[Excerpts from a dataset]

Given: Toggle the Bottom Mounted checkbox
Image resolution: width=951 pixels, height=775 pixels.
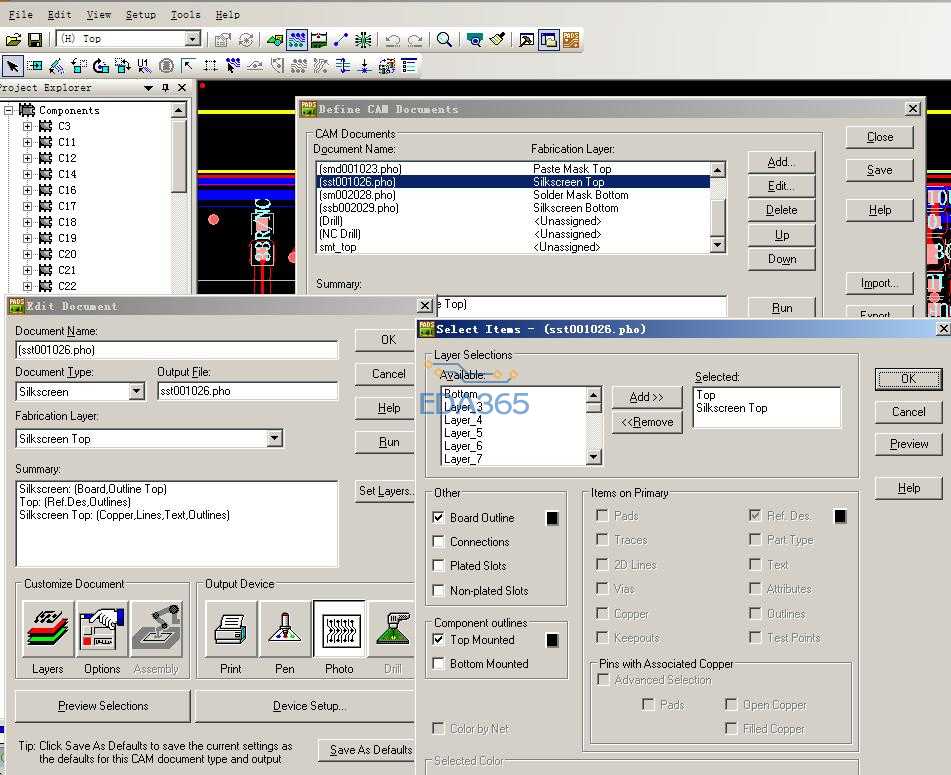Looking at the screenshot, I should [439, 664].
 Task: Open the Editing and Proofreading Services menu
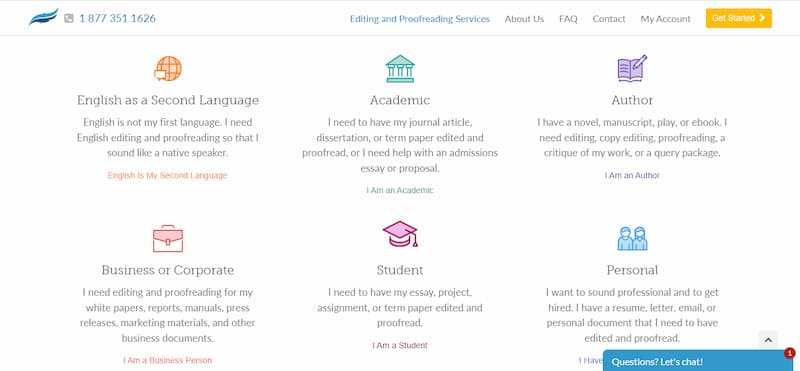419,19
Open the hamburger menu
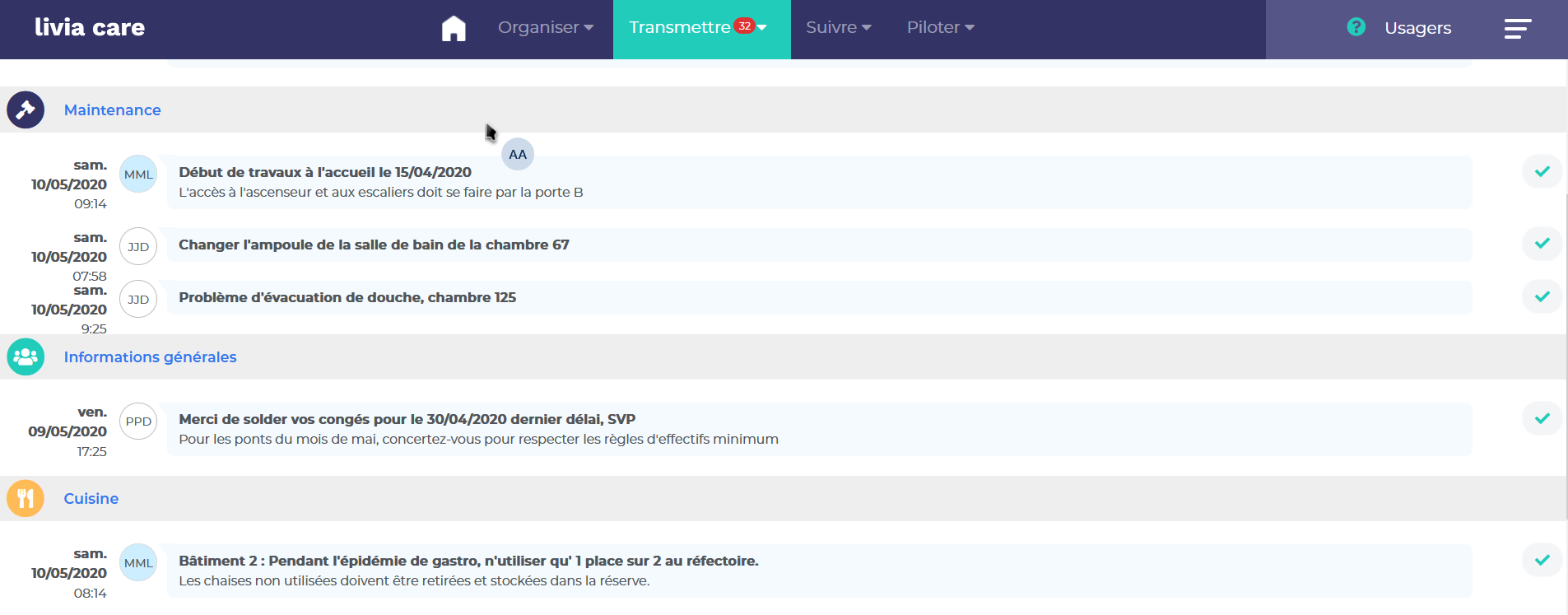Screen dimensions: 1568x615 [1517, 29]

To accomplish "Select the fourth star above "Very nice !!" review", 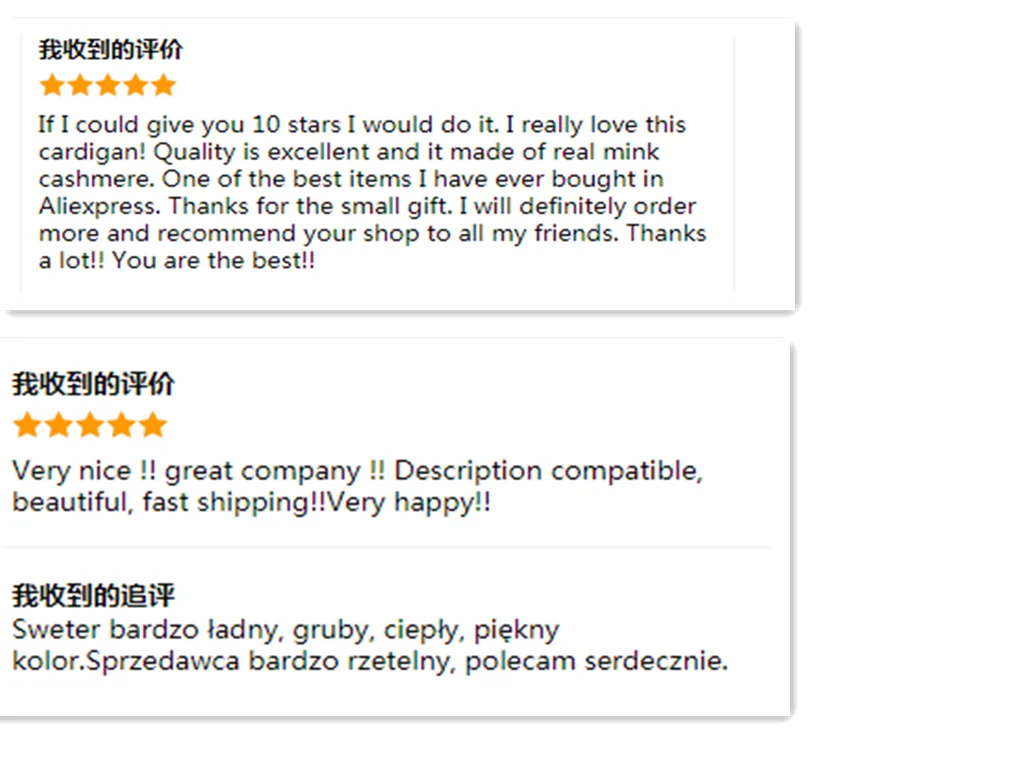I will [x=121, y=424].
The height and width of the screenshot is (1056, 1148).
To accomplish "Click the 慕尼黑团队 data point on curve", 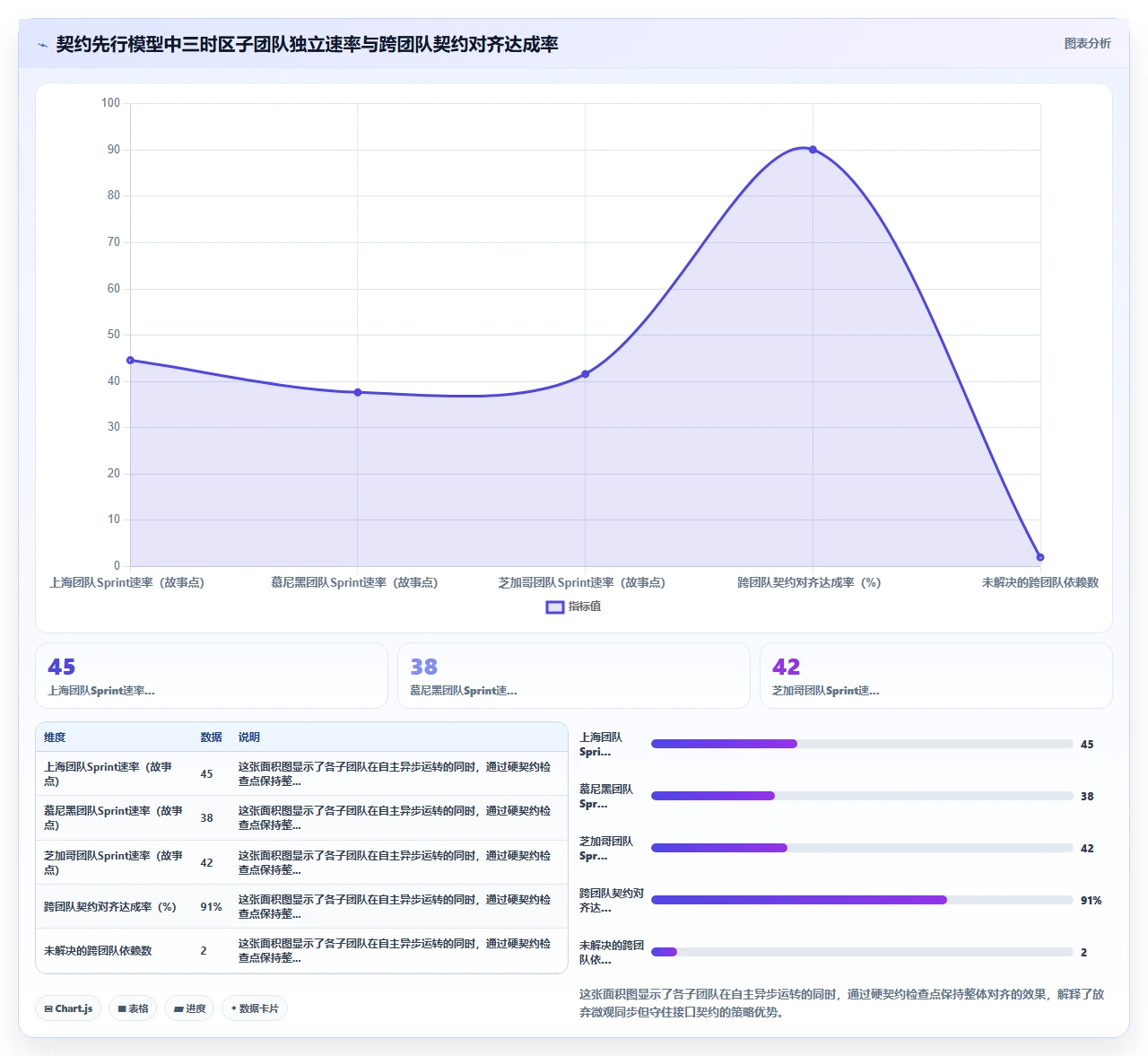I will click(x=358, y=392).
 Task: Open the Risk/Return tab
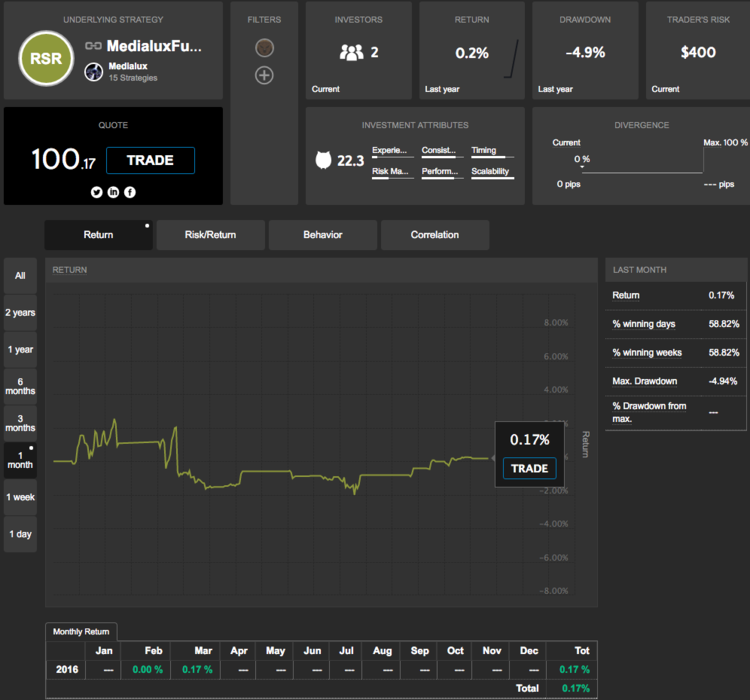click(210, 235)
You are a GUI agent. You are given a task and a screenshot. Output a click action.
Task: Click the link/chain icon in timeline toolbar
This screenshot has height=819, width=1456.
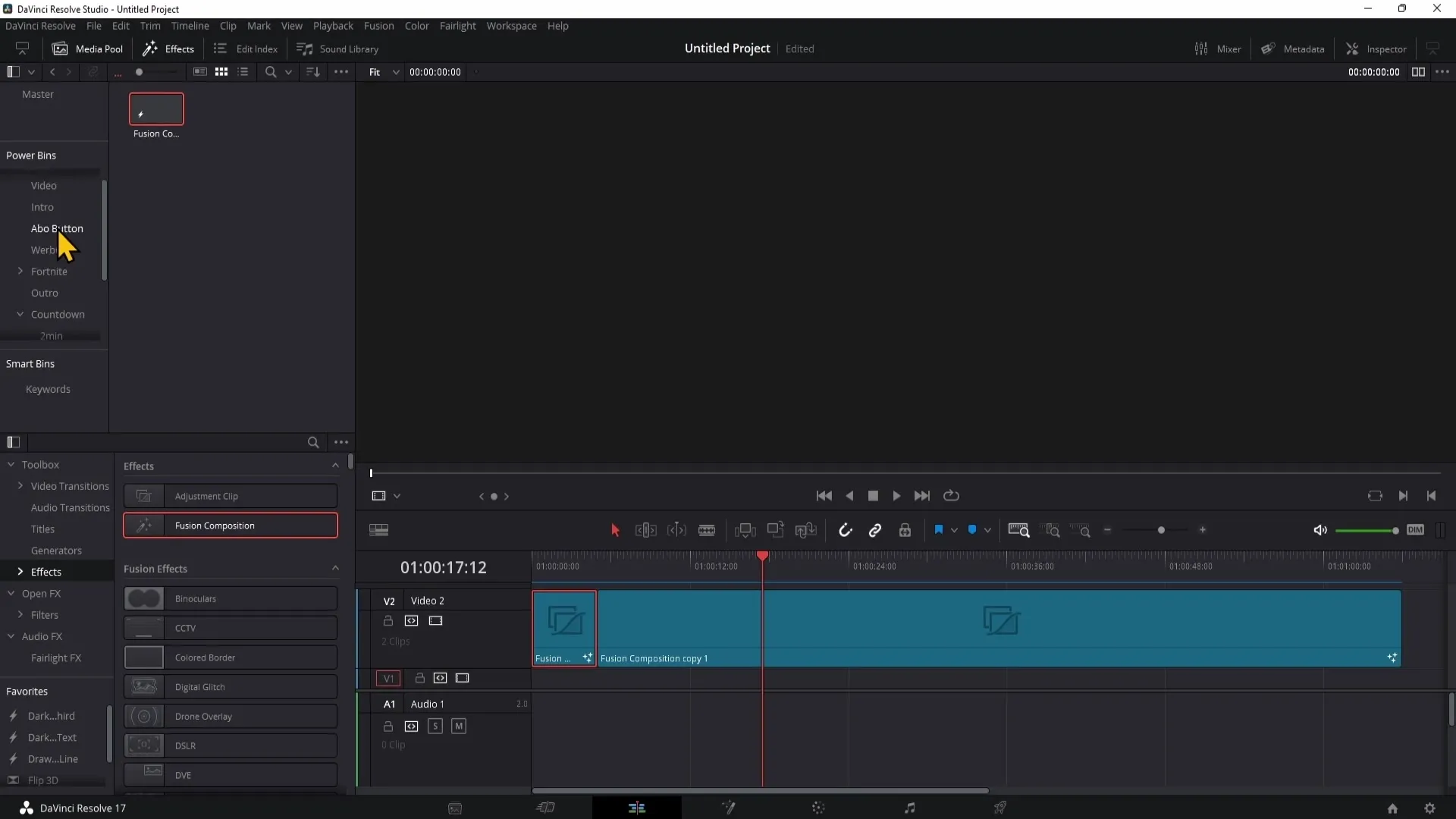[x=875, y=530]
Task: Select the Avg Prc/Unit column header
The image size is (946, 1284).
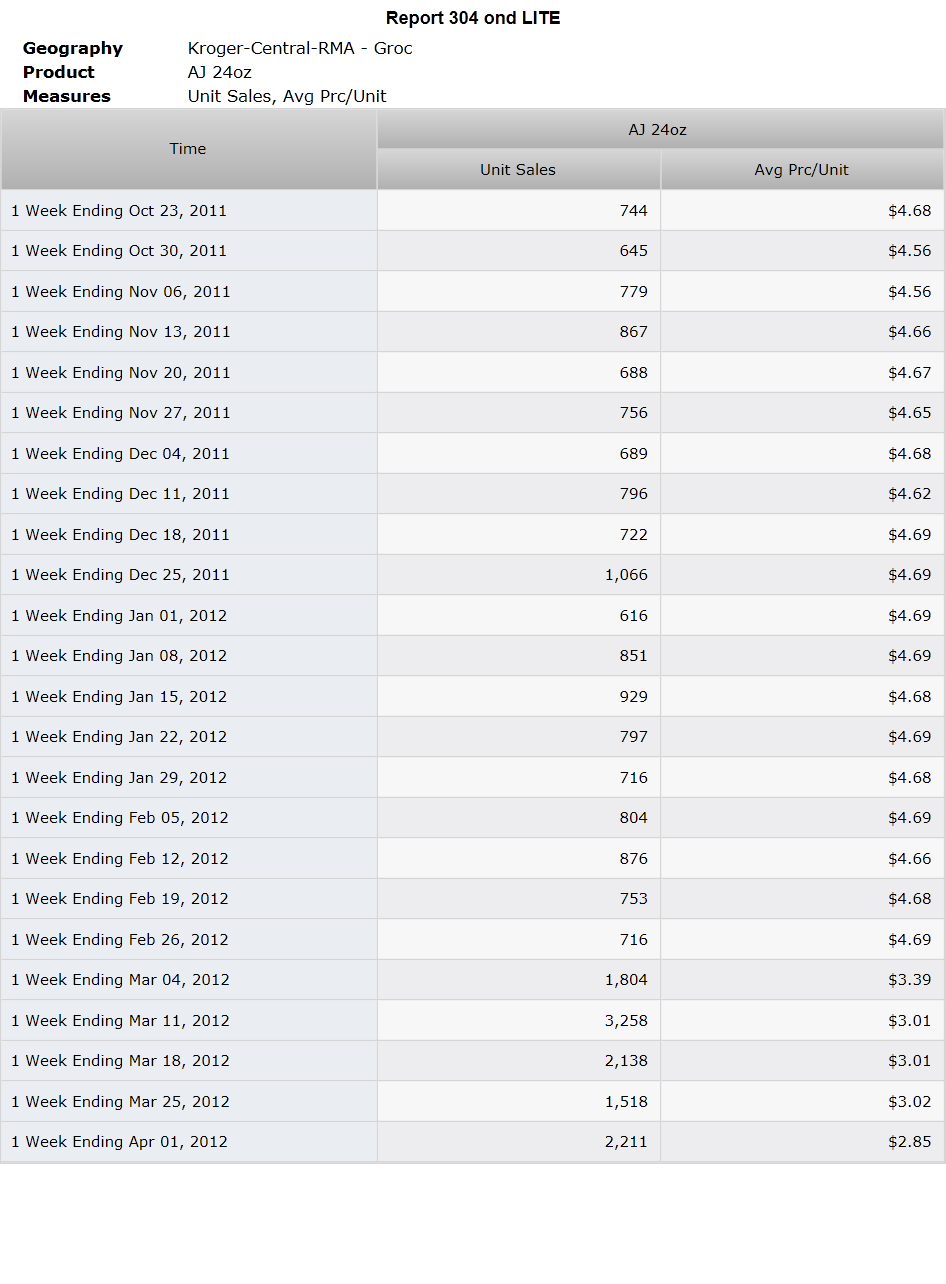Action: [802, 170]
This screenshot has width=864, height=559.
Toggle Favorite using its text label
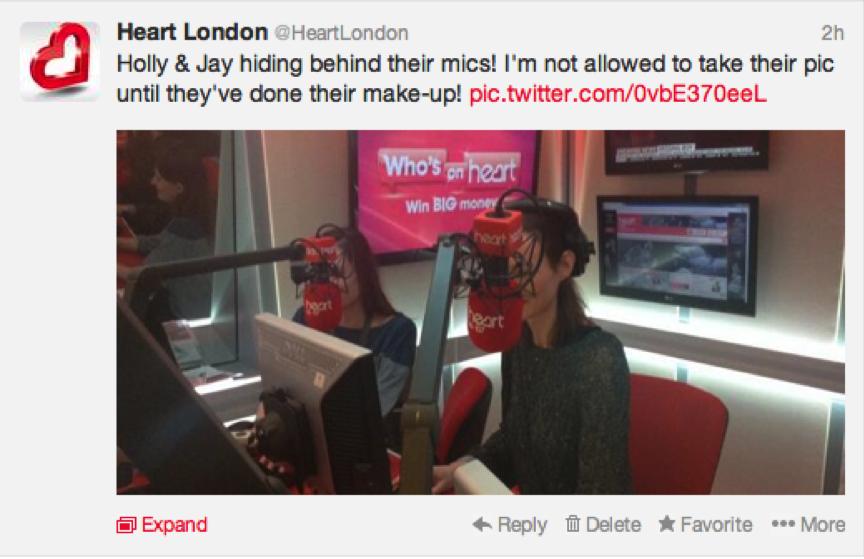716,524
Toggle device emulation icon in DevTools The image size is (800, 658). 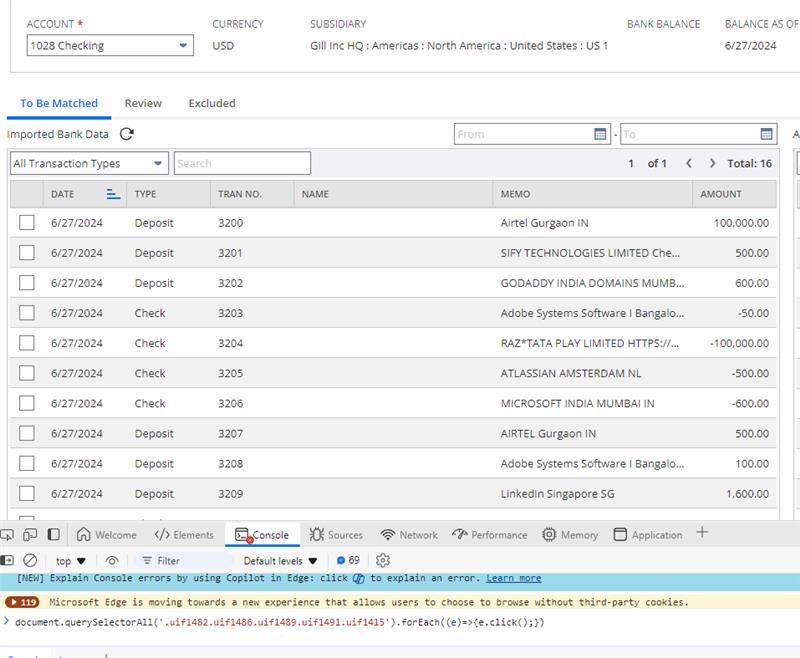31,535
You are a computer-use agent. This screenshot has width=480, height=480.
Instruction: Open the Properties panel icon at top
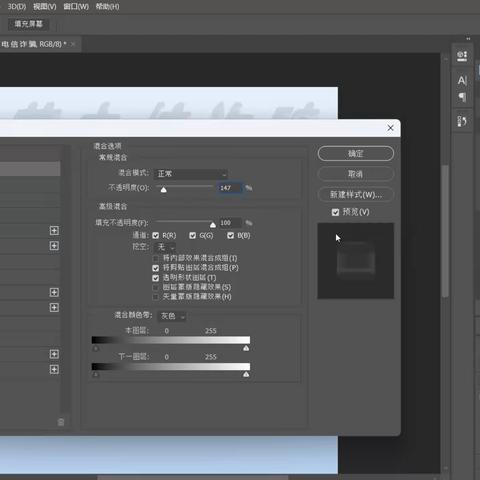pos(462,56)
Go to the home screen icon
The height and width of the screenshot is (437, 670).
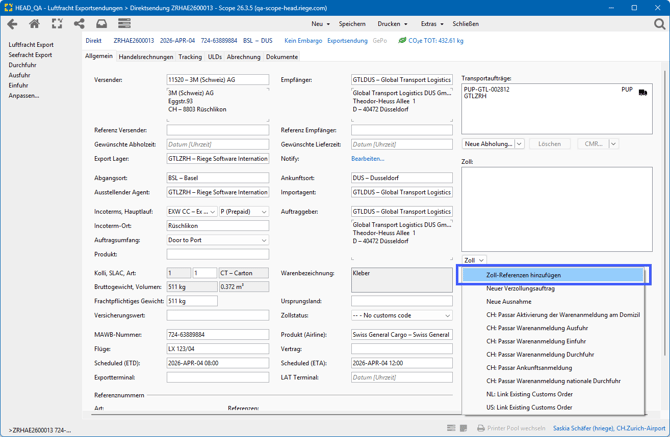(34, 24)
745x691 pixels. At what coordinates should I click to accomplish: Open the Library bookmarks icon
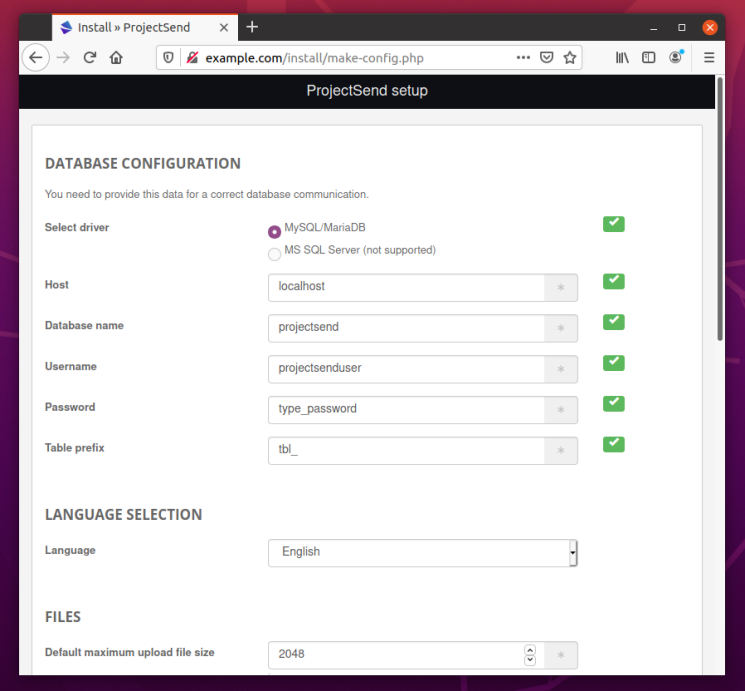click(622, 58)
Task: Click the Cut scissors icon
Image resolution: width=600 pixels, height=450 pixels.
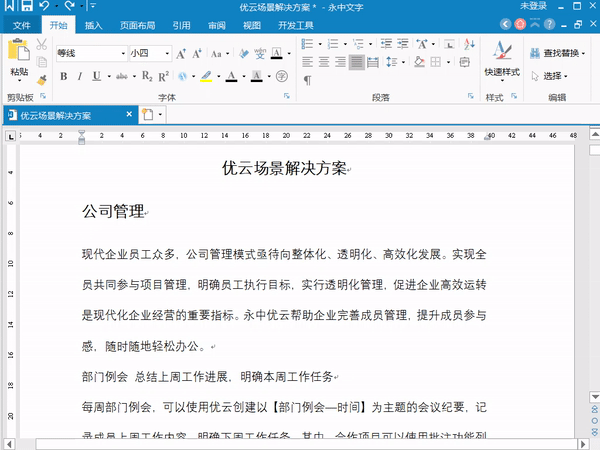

**REQUIRED ACTION**:
Please return exactly, and only, the lines from the one containing "Task: Click the Cut scissors icon" through the end of the records, with both end lines kept and every picture dropped.

**RESULT FOR THIS TASK**:
Task: Click the Cut scissors icon
Image resolution: width=600 pixels, height=450 pixels.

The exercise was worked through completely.